In its announcement on 11 January 2024, the FCA noted that there have been a high number of compensation claims related to such arrangements. The FOS has considered some of these complaints and has issued its first two decisions, both ruling in favour of the complainant.

In anticipation of a significant increase in customer complaints to firms and the FOS, the FCA has intervened by using its s166 powers to appoint a skilled person to review historical sales of motor finance agreements involving DCAs. Initially, we understand that this review will cover approximately 10 motor finance providers.

What steps has the FCA taken?

The designated skilled person will support the FCA with its diagnostic work by assessing practices within individual firms resulting from the potential incentives created by DCAs and how those practices impacted customers. Should the FCA discover that there has been widespread misconduct and that consumers have lost out, it will determine the most appropriate approach to ensure that those who are owed compensation receive an appropriate settlement. This could involve an industry-wide consumer redress scheme under section 404 of the Financial Services and Markets Act. The FCA aims to communicate a decision on next steps by the end of September 2024.

The FCA has also issued PS24/1, which are new temporary complaint handling rules for complaints about motor finance agreements involving a DCA. The rules, which are effective immediately, pause the 8-week deadline for motor finance firms to provide a final response to relevant customer complaints. The rules pause this requirement for a period of 37 weeks (approximately nine months), which will enable the FCA to complete its diagnostic work and decide what, if any, further action is necessary. The pause will apply to complaints received by firms on or after 17 November 2023 and on or before 25 September 2024.

The rules also extend the amount of time consumers have to refer complaints about DCAs to the FOS. Consumers will have up to 15 months to refer their complaint to the FOS, rather than the usual 6 months. This extension applies where the firm sends its final response to the complaint between 12 July 2023 and 20 November 2024.

What do firms need to do?

Firms must ensure that they comply with the new rules set out in DISP that apply to their business.

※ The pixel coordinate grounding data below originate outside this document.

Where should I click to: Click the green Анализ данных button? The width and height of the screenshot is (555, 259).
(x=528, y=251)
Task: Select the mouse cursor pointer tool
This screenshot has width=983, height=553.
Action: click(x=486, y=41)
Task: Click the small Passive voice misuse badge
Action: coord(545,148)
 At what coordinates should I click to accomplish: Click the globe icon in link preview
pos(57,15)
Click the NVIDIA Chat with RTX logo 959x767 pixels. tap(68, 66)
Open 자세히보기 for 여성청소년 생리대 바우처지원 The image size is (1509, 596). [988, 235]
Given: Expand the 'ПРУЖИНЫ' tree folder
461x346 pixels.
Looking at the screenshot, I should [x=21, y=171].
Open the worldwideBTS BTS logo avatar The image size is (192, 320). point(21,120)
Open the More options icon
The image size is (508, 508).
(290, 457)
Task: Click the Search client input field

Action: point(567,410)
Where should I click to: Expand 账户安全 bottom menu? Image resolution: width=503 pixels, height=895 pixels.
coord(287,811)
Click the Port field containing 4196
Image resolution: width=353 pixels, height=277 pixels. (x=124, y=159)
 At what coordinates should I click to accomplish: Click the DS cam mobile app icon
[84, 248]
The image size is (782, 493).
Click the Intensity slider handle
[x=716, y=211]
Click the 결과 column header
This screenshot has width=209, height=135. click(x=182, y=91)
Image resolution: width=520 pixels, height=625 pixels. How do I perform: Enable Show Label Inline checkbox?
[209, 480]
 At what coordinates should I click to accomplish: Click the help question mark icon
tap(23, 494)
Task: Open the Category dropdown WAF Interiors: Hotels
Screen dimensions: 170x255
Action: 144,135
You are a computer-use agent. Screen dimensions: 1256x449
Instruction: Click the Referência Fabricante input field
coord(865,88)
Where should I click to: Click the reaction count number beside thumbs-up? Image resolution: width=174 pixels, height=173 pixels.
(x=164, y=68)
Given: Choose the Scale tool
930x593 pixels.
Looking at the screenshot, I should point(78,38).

This includes updating the information they currently publish for consumers on their internal complaints handling procedures, including information on their websites, as well as informing complainants about the changes to time limits for complaint handling and FOS referrals.

Although the FCA has paused the complaints time limit, it's encouraging firms to continue progressing complaints about DCAs where possible, by continuing to investigate and collect evidence to help with their eventual resolution.

The FCA is contacting the lenders involved in its skilled person review directly. However, all firms operating in the motor finance industry, including those not initially within the scope of the review, should have plans and resources in place to enable them to respond effectively to any further complaints or direct regulatory interventions.

A continued period of regulatory scrutiny in relation to the motor finance industry

The latest developments on DCAs continues a period of heightened regulatory scrutiny in the sector.  Many lenders have been undertaking reviews and remediation exercises under close FCA supervision, including through the use of its s166 powers, in relation to their handling of customers in financial difficulty in the aftermath of the COVID pandemic and through the cost of living crisis.

Another area of interest for the FCA is GAP insurance and the value that this is providing customers.  In September 2023, it wrote to insurers stating that they must take immediate steps to prove that customers are getting a fair deal in light of analysis that only 6% of the amount paid in premiums by customers is paid out in claims, while 70% of the value of insurance premiums is paid out in commissions to parties in the distribution chain such a motor dealers.